Mental Health Background:
At 15-years-old I was diagnosed with clinical depression and anxiety like many do before the brain is fully developed (between the ages of 21-26). I was diagnosed with Bi-Polar Disorder and PTSD at 19-years-old after a suicide attempt. I’ve gotten help from doctors and therapists of all sorts. I’ve been a patient in behavioral hospitals with the worst of the worst cases, but always the biggest hearts. I’ve been a patient in some of the top treatment facilities available in the United States and even the world. I have my”cocktail” of medications that most days will keep me getting out of bed, not quitting my job, school career, and every relationship I have worked hard to keep healthy and loving. I am a child of two v successful college graduates with no mental illness. I am a sibling of two very successful college graduates with no mental illness. To say I am the “black sheep” in my family is an understatement. I am blessed to have a family that does not understand, but they support and encourage my efforts to win this battle anyway.
What I have learned:
Although some treatments and religions may say that you can be healed, this is not so. (Some spirituality never hurt anyone though.) That is the very sad and, at times, very overwhelming truth though. I am going to live with this the rest of my life. Am I terrified? Absolutely. Am I going to give up? Absolutely NOT! Not many understand my disease and that is okay. I ask that others do not judge me for what I cannot change though. Do not be afraid to accept a friendship with me because of this. In fact, I have a heart that will try harder than many to understand and support you in your own struggle. That is just it, isn’t it? We all struggle with something. Here is some insight on how mental illness does not necessarily allow me to cope like some of my friends and family: I cannot drink my struggle away– I will seize because of multiple medications I take. I cannot get high to numb-out the voices and paranoia– I will hallucinate and lose control of all emotion which could lead to tragedy. (Also, more pills do not sound appealing.) I cannot starve myself– I will throw up the medication that makes me feel nauseous without a decent meal. I cannot throw up– I will not absorb the expensive medication I need to show up to work and get a degree that will allow me to get a good paying job with insurance to cover my expensive medical road ahead. I cannot eat my problems away– I am already gaining a sufficient amount of weight from the Lithium that keeps my anger in check. I cannot be promiscuous– I am emotionally confused as is. What CAN I do? Read, write, paint, do yoga, jog, work in a positive place, meditate, walk my dogs, cuddle with my understanding and strong man, go swimming, see my therapist every week, see my psychiatrist every month, reach out to others, smile, and most of all WAKE UP KNOWING THAT I AM NOT MY DISEASE! No, I am NOT Bi-Polar… I HAVE Bi-Polar, and I am a human-being currently winning a tough battle at a young age.
My Life Today:
I am my own hero, and that in itself gets me through the tough times. Inner strength is ingrained in my human spirit. I was made to survive. (Ps. We all were!)

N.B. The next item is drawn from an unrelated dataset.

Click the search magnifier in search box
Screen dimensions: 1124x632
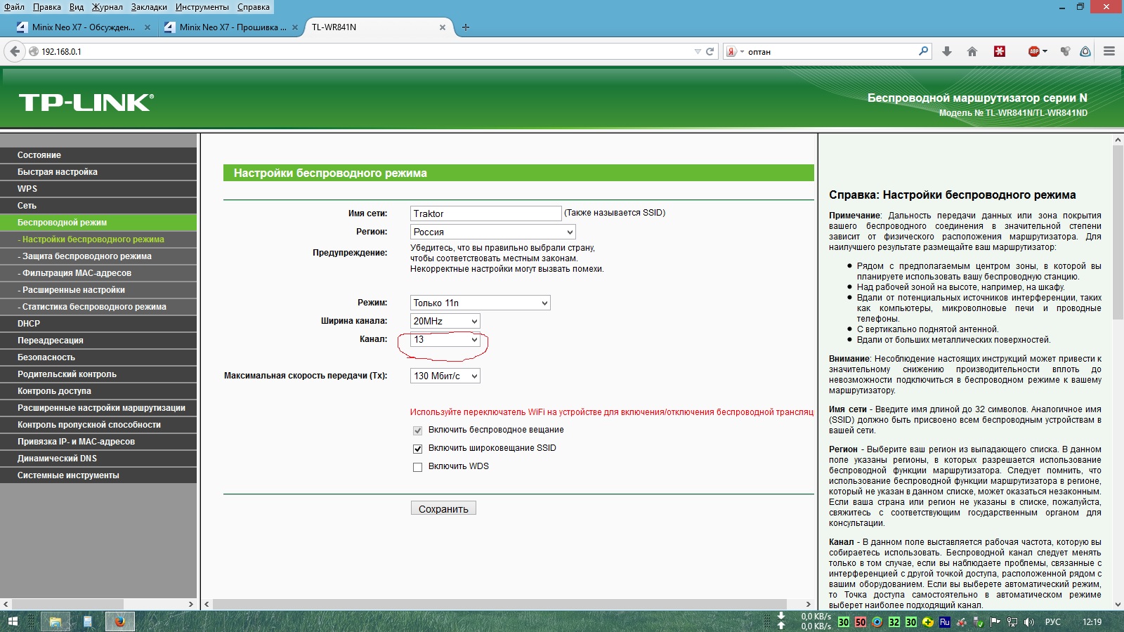click(923, 51)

For those with mental illness: I don’t know you, but I love you. Don’t give up. If you can get through today you will be that much more thankful for tomorrow. See past your diagnosis, do not identify yourself by it.
For those who are friends/live with someone with mental illness: Keep giving them a chance. We are very loyal and supportive of you at the end of the day. Also, we tend to be creative along with having a great sense of humor. 🙂
Everyone: Lust your life! Keep that heart beating. Remember to not only breathe… LIVE!